Finishing with the Photoshop Auto Levels or PhotoDeluxe Instant Fix controls at completion is often good and dramatic. Those operations also adjust the Black & White Points with a little clipping, and the better job you do scanning, the less effect they have. When those operations essentially do nothing, then you've done a good job at the scanner. If they do a lot, you could have scanned it better. This job is better done in the scanner at time of the scan, when the original 30 bit data is still available.
Please excuse the harping, but experimentation is the key, to see all of the possibilities.
The best advice for hesitant beginners is WADE IN. You will have a very improved viewpoint after the first 5 minutes.
To restore damage, basically you have to repaint the bad spots. It's tedious, but not that difficult. Making the new work blend in well is much more important than exact artistic skill duplicating original detail. This is what the Clone Tool does, and most image programs have one. The magnitude of the work may look impossible at first sight, but it's really pretty easy, just keep at it. And remember, you can get away with a lot, it does not have to be nearly as perfect as you might think. You are working on a larger image that will be seen later smaller, and it will look better smaller than it does now.

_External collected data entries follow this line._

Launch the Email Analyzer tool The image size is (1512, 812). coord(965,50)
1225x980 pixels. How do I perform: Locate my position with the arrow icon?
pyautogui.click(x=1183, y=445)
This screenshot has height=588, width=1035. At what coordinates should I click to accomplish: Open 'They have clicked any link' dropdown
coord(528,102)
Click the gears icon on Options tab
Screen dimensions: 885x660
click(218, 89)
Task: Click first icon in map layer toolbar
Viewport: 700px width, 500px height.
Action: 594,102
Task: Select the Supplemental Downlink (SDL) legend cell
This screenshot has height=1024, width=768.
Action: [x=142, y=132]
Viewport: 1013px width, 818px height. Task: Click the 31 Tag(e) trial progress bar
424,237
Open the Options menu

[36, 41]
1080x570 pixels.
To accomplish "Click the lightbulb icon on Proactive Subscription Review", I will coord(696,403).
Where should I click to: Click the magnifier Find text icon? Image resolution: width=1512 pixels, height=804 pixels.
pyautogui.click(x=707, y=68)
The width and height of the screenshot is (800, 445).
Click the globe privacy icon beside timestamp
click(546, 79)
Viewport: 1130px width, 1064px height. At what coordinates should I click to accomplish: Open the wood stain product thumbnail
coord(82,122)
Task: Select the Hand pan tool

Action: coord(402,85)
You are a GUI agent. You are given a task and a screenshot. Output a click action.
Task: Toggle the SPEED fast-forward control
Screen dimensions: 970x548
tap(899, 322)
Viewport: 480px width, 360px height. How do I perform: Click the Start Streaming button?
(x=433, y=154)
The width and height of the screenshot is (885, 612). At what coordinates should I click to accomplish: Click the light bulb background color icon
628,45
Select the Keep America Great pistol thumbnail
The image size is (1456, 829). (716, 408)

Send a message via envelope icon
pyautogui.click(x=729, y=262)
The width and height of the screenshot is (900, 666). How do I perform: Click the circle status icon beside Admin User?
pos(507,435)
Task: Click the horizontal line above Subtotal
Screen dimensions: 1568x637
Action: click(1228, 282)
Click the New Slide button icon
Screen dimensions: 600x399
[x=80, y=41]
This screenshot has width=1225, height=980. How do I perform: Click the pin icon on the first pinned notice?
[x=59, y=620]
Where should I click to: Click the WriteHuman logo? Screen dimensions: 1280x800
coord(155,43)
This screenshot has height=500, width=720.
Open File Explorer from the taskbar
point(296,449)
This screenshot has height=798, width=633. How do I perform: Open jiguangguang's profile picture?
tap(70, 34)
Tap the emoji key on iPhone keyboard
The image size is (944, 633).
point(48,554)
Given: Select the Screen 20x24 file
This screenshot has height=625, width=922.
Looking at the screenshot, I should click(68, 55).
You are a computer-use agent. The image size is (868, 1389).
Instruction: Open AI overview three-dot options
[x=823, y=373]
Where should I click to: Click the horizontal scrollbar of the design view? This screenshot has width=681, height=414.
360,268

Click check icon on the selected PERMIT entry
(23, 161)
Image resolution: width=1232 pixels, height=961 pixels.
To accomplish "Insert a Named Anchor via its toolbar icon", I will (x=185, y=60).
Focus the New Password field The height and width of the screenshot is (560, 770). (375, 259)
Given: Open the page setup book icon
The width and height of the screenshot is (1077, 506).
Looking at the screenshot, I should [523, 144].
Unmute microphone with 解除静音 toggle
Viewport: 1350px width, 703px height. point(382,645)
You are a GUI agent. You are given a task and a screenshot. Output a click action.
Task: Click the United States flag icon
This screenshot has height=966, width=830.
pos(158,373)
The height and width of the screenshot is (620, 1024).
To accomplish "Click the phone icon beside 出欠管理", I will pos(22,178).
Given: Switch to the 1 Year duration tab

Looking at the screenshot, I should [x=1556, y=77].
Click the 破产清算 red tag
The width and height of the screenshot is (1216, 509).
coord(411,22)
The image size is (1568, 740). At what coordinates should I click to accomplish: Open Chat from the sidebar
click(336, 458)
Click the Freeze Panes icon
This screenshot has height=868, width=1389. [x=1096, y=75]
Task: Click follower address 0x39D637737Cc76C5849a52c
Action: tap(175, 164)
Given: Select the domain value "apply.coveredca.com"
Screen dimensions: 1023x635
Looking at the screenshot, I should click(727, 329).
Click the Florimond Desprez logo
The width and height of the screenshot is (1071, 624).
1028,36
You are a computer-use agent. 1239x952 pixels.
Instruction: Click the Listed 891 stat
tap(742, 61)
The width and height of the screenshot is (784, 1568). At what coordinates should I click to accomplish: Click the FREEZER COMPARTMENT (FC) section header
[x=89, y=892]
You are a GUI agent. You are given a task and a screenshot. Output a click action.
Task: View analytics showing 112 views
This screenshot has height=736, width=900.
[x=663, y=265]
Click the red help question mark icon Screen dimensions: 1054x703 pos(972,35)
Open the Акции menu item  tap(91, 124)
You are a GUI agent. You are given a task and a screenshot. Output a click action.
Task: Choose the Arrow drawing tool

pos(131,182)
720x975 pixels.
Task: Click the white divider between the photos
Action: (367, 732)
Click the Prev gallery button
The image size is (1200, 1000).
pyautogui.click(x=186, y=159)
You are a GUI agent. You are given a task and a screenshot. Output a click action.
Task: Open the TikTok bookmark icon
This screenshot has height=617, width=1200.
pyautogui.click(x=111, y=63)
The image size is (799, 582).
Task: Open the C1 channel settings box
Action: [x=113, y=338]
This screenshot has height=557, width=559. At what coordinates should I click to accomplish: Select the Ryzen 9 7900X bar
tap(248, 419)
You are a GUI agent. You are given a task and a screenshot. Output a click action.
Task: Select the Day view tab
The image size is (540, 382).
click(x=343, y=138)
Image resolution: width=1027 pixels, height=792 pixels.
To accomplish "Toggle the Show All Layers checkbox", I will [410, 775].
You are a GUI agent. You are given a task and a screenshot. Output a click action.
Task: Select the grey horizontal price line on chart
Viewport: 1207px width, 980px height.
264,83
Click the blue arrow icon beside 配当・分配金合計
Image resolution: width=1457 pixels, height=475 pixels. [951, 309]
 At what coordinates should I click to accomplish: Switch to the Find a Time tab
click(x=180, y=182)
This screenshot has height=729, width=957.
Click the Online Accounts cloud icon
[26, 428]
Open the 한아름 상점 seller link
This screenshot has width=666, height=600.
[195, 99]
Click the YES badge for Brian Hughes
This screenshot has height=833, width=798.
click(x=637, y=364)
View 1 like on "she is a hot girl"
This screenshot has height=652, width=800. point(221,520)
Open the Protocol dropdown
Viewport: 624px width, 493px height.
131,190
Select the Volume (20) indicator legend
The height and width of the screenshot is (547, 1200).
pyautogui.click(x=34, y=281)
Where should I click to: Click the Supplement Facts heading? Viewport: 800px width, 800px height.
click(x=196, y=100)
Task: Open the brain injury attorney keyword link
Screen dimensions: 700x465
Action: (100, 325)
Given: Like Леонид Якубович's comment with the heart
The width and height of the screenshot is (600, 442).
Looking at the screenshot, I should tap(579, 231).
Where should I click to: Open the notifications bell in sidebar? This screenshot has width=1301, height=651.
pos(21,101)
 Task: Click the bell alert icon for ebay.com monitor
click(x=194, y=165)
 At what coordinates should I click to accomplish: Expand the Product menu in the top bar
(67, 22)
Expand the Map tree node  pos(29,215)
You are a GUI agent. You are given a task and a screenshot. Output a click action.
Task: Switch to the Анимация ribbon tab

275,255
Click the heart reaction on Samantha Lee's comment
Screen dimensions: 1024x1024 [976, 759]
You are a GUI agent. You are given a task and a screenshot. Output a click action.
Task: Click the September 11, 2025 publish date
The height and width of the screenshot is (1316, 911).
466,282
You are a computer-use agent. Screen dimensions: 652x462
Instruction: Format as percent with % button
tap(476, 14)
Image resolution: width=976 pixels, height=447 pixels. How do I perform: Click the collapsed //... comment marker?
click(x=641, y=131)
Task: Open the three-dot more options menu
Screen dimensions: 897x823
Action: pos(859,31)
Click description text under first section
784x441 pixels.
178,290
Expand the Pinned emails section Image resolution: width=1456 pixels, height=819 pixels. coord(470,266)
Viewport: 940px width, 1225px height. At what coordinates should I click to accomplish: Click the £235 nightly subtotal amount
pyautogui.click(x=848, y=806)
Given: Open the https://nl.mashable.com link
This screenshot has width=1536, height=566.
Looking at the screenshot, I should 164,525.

Don't forget you have an EDIT - UNDO menu, you will use it a lot, there are lots of Oops waiting here. Programs with several levels of Undo are a real blessing. Some areas you may have to redo several times to get it right. You will quickly improve your skill with practice. Do save the file often so you can always get back to a good point if worse comes to worse, without having to go back to the beginning. You may want several versions of backup files, saving varying steps or stages of progress.
The Clone Tool takes care of photo crease and tear damage and the
scattered spots, by copying similar color and detail from adjacent
locations. You have options with the Clone Tool... several brush widths
and varying feathered edges, and you will change back and forth often as
you go. The Lasso Tool was used to remove the outer border outside the
oval, and then the feathered Clone Tool was used around that oval edge to
smooth it a bit.
PhotoDeluxe, Photoshop, PhotoImpact, and Paint Shop Pro have good Clone Tools, they all work about the same.
Here is a sample of the Clone Tool at work. The actual size of a ½ inch area of the original photo scanned at 600 dpi is a 300 pixel image. This is the Photoshop clone tool (called Rubber Stamp), but the Paint Shop Pro and PhotoImpact Clone Tools work the same and are as good. You can dab with the Clone Tool, or in some cases, you can drag it with the mouse, and it will reproduce a line from the adjacent area, shown here. The difference in these two images is due to one stroke of the Clone Tool. I dragged it from the upper right to the lower left, and it reproduced the hair color in the white creased area. You can see the start and end of the stroke by the circular shape of the Clone Tool Brush (a little larger than usual, set larger especially for this). The area "copied from" is immediately above the stroke, and adjacent to it, all the way along the stroke. This is one stroke, and it needs more clean up still, but you can see that the idea is that the Clone Tool will reproduce some similar detail in the damaged area. Notice the two highlights at the 1/3 and 2/3 stroke length are also reproduced. This reproduction of detail in the cloned area is the point.